▶ Task item
What is needed here is every line of the records that includes "Viewport".

▶ Data
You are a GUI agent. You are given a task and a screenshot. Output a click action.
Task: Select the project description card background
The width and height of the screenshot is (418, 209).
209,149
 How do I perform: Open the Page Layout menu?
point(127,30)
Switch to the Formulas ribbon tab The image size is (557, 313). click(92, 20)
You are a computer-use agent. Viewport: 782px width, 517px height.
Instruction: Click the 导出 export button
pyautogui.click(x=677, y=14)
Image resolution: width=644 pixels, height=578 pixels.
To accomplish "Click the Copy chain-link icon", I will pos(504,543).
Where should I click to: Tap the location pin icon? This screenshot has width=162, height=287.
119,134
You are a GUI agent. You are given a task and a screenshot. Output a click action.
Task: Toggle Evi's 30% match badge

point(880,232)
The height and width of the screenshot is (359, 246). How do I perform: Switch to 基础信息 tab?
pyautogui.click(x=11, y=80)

...

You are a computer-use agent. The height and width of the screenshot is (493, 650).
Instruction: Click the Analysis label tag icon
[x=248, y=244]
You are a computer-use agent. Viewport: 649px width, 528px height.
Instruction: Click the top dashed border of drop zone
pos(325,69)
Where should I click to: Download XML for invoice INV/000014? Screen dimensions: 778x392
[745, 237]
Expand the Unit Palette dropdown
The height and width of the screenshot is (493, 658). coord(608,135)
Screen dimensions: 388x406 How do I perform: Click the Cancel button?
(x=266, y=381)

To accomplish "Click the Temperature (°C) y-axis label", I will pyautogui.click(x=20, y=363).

...

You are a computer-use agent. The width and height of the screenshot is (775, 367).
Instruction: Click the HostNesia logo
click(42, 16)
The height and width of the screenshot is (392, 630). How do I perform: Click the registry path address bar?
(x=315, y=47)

▶ Result of the task
You are a computer-use agent. Viewport: 782px width, 517px height.
You are a computer-use agent. Viewport: 649px width, 528px height.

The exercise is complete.